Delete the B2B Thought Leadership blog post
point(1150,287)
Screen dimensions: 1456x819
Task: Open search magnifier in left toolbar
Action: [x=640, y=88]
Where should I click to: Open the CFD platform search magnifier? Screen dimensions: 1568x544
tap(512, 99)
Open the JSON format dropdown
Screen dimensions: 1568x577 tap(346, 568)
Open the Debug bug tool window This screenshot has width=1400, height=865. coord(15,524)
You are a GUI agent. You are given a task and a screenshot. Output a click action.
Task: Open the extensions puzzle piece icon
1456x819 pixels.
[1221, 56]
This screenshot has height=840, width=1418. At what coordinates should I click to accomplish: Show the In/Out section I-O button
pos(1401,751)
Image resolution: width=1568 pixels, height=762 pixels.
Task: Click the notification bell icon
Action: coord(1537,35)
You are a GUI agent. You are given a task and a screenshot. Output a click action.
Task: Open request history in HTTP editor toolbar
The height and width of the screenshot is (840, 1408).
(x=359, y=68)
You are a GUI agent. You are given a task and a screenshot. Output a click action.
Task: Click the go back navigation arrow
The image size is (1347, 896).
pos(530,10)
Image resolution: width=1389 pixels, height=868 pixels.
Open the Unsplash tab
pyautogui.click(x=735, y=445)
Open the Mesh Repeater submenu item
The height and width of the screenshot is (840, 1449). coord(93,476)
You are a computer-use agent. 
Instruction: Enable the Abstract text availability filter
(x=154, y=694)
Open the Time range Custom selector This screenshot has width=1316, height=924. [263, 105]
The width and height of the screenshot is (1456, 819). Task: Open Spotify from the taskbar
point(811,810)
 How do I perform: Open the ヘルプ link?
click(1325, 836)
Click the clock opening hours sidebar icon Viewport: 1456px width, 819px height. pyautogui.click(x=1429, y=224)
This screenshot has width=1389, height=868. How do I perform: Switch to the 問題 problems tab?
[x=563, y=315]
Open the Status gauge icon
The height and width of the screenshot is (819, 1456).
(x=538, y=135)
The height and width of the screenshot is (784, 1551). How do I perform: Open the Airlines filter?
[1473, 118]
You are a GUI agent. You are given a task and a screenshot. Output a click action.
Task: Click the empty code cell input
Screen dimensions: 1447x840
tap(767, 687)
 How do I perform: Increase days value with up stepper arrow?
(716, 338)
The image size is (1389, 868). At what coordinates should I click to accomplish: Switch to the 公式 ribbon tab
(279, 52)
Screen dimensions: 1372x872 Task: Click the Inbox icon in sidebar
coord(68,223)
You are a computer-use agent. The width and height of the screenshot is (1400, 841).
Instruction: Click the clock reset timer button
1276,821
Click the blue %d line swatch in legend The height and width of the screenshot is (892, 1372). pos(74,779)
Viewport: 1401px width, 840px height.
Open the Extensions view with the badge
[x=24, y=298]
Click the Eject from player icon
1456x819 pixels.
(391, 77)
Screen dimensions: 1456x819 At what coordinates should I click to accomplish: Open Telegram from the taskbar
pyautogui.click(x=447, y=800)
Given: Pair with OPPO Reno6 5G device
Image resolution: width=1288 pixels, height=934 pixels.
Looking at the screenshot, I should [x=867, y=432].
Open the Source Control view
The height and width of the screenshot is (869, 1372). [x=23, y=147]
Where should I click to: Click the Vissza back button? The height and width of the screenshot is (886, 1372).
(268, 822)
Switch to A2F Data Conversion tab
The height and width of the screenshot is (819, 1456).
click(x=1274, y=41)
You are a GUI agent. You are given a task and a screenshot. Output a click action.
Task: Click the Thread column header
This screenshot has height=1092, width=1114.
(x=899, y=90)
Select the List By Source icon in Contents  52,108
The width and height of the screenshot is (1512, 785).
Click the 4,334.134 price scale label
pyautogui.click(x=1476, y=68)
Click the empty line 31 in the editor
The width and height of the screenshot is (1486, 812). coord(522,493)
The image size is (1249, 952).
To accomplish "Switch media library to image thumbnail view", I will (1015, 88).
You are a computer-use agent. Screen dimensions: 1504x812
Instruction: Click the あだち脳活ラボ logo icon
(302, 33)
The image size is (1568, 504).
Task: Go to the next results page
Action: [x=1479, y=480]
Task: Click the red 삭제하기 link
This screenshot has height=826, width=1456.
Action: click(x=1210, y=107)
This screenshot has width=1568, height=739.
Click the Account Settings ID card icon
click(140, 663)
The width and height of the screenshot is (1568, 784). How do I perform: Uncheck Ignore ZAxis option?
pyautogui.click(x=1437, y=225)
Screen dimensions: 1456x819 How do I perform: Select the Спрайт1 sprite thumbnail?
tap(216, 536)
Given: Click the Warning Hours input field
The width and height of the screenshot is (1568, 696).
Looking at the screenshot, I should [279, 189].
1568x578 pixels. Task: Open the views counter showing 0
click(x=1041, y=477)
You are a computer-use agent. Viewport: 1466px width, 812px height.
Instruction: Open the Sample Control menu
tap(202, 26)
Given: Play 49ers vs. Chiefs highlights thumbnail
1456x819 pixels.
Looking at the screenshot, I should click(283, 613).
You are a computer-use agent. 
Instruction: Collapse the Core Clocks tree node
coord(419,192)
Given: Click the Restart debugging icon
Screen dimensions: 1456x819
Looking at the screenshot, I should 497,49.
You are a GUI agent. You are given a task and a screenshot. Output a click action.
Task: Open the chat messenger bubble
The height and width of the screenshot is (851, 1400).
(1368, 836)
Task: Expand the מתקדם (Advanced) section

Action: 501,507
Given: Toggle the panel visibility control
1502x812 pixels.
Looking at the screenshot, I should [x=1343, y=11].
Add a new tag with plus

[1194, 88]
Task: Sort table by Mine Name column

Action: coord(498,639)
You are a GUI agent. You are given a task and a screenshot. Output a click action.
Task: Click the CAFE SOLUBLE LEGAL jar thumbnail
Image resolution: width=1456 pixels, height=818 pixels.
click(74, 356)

--------------------

(Task objective): Nothing in the entries above should differ when you return them in full.

(Reply):
Delete the B2B Thought Leadership blog post
point(1150,287)
Screen dimensions: 1456x819
Task: Open search magnifier in left toolbar
Action: [x=640, y=88]
Where should I click to: Open the CFD platform search magnifier? Screen dimensions: 1568x544
tap(512, 99)
Open the JSON format dropdown
Screen dimensions: 1568x577 tap(346, 568)
Open the Debug bug tool window This screenshot has width=1400, height=865. coord(15,524)
You are a GUI agent. You are given a task and a screenshot. Output a click action.
Task: Open the extensions puzzle piece icon
1456x819 pixels.
[1221, 56]
This screenshot has height=840, width=1418. At what coordinates should I click to accomplish: Show the In/Out section I-O button
pos(1401,751)
Image resolution: width=1568 pixels, height=762 pixels.
Task: Click the notification bell icon
Action: coord(1537,35)
You are a GUI agent. You are given a task and a screenshot. Output a click action.
Task: Open request history in HTTP editor toolbar
The height and width of the screenshot is (840, 1408).
(x=359, y=68)
You are a GUI agent. You are given a task and a screenshot. Output a click action.
Task: Click the go back navigation arrow
The image size is (1347, 896).
pos(530,10)
Image resolution: width=1389 pixels, height=868 pixels.
Open the Unsplash tab
pyautogui.click(x=735, y=445)
Open the Mesh Repeater submenu item
The height and width of the screenshot is (840, 1449). coord(93,476)
You are a computer-use agent. 
Instruction: Enable the Abstract text availability filter
(x=154, y=694)
Open the Time range Custom selector This screenshot has width=1316, height=924. [263, 105]
The width and height of the screenshot is (1456, 819). Task: Open Spotify from the taskbar
point(811,810)
 How do I perform: Open the ヘルプ link?
click(1325, 836)
Click the clock opening hours sidebar icon Viewport: 1456px width, 819px height. pyautogui.click(x=1429, y=224)
This screenshot has width=1389, height=868. How do I perform: Switch to the 問題 problems tab?
[x=563, y=315]
Open the Status gauge icon
The height and width of the screenshot is (819, 1456).
(x=538, y=135)
The height and width of the screenshot is (784, 1551). How do I perform: Open the Airlines filter?
[1473, 118]
You are a GUI agent. You are given a task and a screenshot. Output a click action.
Task: Click the empty code cell input
Screen dimensions: 1447x840
tap(767, 687)
 How do I perform: Increase days value with up stepper arrow?
(716, 338)
The image size is (1389, 868). At what coordinates should I click to accomplish: Switch to the 公式 ribbon tab
(279, 52)
Screen dimensions: 1372x872 Task: Click the Inbox icon in sidebar
coord(68,223)
You are a computer-use agent. The width and height of the screenshot is (1400, 841).
Instruction: Click the clock reset timer button
1276,821
Click the blue %d line swatch in legend The height and width of the screenshot is (892, 1372). pos(74,779)
Viewport: 1401px width, 840px height.
Open the Extensions view with the badge
[x=24, y=298]
Click the Eject from player icon
1456x819 pixels.
(391, 77)
Screen dimensions: 1456x819 At what coordinates should I click to accomplish: Open Telegram from the taskbar
pyautogui.click(x=447, y=800)
Given: Pair with OPPO Reno6 5G device
Image resolution: width=1288 pixels, height=934 pixels.
Looking at the screenshot, I should [x=867, y=432].
Open the Source Control view
The height and width of the screenshot is (869, 1372). [x=23, y=147]
Where should I click to: Click the Vissza back button? The height and width of the screenshot is (886, 1372).
(268, 822)
Switch to A2F Data Conversion tab
The height and width of the screenshot is (819, 1456).
click(x=1274, y=41)
You are a GUI agent. You are given a task and a screenshot. Output a click action.
Task: Click the Thread column header
This screenshot has height=1092, width=1114.
(x=899, y=90)
Select the List By Source icon in Contents  52,108
The width and height of the screenshot is (1512, 785).
Click the 4,334.134 price scale label
pyautogui.click(x=1476, y=68)
Click the empty line 31 in the editor
The width and height of the screenshot is (1486, 812). coord(522,493)
The image size is (1249, 952).
To accomplish "Switch media library to image thumbnail view", I will (1015, 88).
You are a computer-use agent. Screen dimensions: 1504x812
Instruction: Click the あだち脳活ラボ logo icon
(302, 33)
The image size is (1568, 504).
Task: Go to the next results page
Action: [x=1479, y=480]
Task: Click the red 삭제하기 link
This screenshot has height=826, width=1456.
Action: click(x=1210, y=107)
This screenshot has width=1568, height=739.
Click the Account Settings ID card icon
click(140, 663)
The width and height of the screenshot is (1568, 784). How do I perform: Uncheck Ignore ZAxis option?
pyautogui.click(x=1437, y=225)
Screen dimensions: 1456x819 How do I perform: Select the Спрайт1 sprite thumbnail?
tap(216, 536)
Given: Click the Warning Hours input field
The width and height of the screenshot is (1568, 696).
Looking at the screenshot, I should [279, 189].
1568x578 pixels. Task: Open the views counter showing 0
click(x=1041, y=477)
You are a computer-use agent. Viewport: 1466px width, 812px height.
Instruction: Open the Sample Control menu
tap(202, 26)
Given: Play 49ers vs. Chiefs highlights thumbnail
1456x819 pixels.
Looking at the screenshot, I should click(283, 613).
You are a computer-use agent. 
Instruction: Collapse the Core Clocks tree node
coord(419,192)
Given: Click the Restart debugging icon
Screen dimensions: 1456x819
Looking at the screenshot, I should 497,49.
You are a GUI agent. You are given a task and a screenshot. Output a click action.
Task: Open the chat messenger bubble
The height and width of the screenshot is (851, 1400).
(1368, 836)
Task: Expand the מתקדם (Advanced) section

Action: 501,507
Given: Toggle the panel visibility control
1502x812 pixels.
Looking at the screenshot, I should [x=1343, y=11].
Add a new tag with plus

[1194, 88]
Task: Sort table by Mine Name column

Action: coord(498,639)
You are a GUI agent. You are given a task and a screenshot. Output a click action.
Task: Click the CAFE SOLUBLE LEGAL jar thumbnail
Image resolution: width=1456 pixels, height=818 pixels.
click(74, 356)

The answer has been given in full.